La mesure éducative judiciaire peut être ordonnée pour cinq ans et elle peut se prolonger au besoin jusqu'aux 21 ans du jeune. Peut également être prononcé à l'égard d'un mineur un "avertissement judiciaire", né de la fusion de précédentes mesures qui, elles, disparaissent (l'admonestation, la remise à parents et l'avertissement solennel).

Le recours à la détention provisoire réduit

C'est l'un des autres objectifs de la réforme. Le nombre de mineurs incarcérés dans l'attente de leur jugement, et donc présumés innocents, a dépassé les plus de 80% ces dernières années. Le texte restreint donc le recours à la détention provisoire aux cas graves et aux mineurs "réitérants", dans le cadre d'une information judiciaire ou lors d'un déferrement en vue d'une audience unique.

La détention provisoire peut également être prononcée après la révocation d'un contrôle judiciaire ou d'une assignation à résidence sous surveillance électronique. 

Une présomption d'irresponsabilité pénale avant 13 ans

L'âge de la majorité pénale reste fixé à 18 ans. Mais le texte introduit une précision symbolique. Le premier article du CJPM dit que "les mineurs de moins de 13 ans sont présumés ne pas être capables de discernement". En fixant ce seuil d'âge, la France se met en conformité avec les textes internationaux qui l'exigent. En Europe, l'âge de la responsabilité pénale varie : il est de 10 ans en Angleterre et au pays de Galles, de 14 ans en Espagne, en Allemagne et en Italie, de 18 ans en Belgique.
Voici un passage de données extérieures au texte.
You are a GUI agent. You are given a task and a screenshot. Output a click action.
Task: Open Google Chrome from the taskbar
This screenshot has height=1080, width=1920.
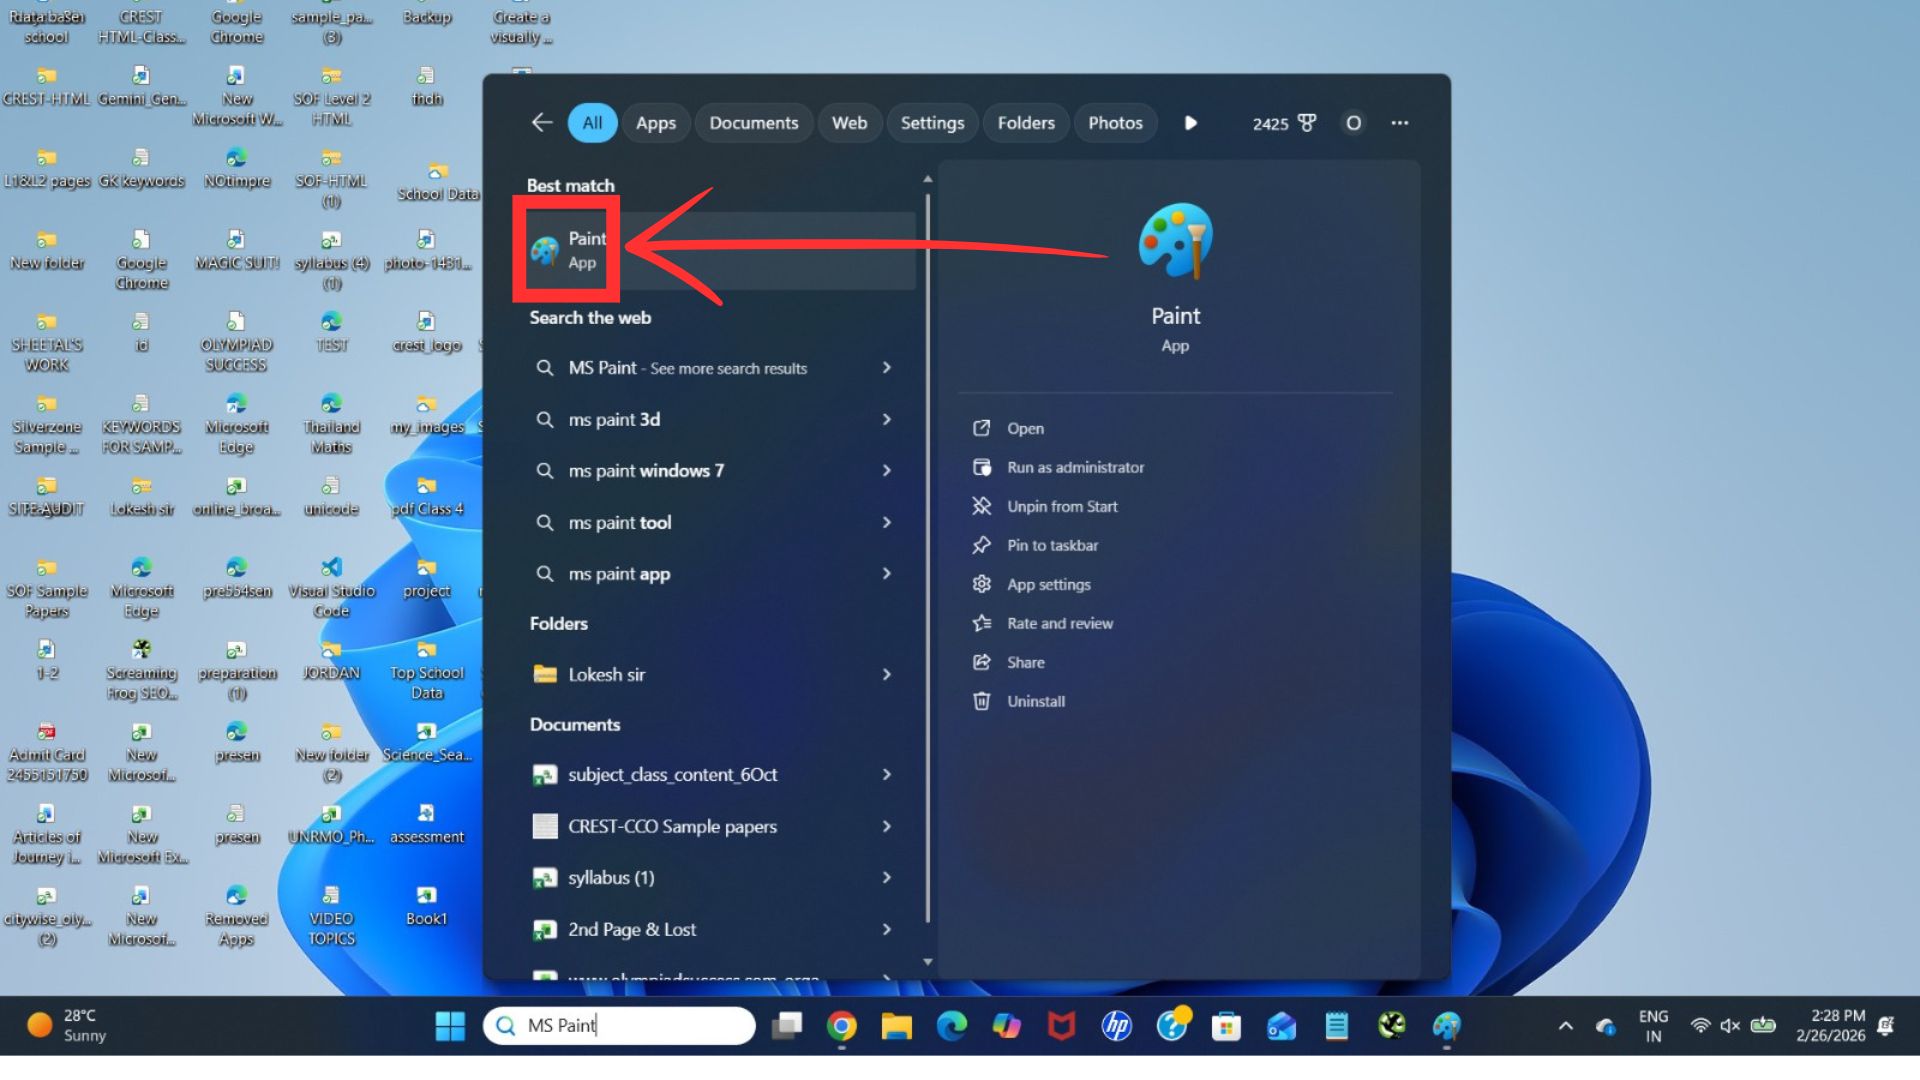coord(842,1026)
Selon Laurent Gebler, le président de l’Association des magistrats de la jeunesse et de la famille, interrogé par Libération, ce seuil "ne changera pas la face de la justice des mineurs, car ce n’est pas une présomption irréfragable". Elle peut en effet être contestée : un juge pourra décider qu'un jeune de 11 ou 12 ans est doté de discernement, ce qui suppose qu'il "a compris et voulu son acte" et "est apte à comprendre le sens de la procédure pénale". Il écopera alors d'une mesure éducative.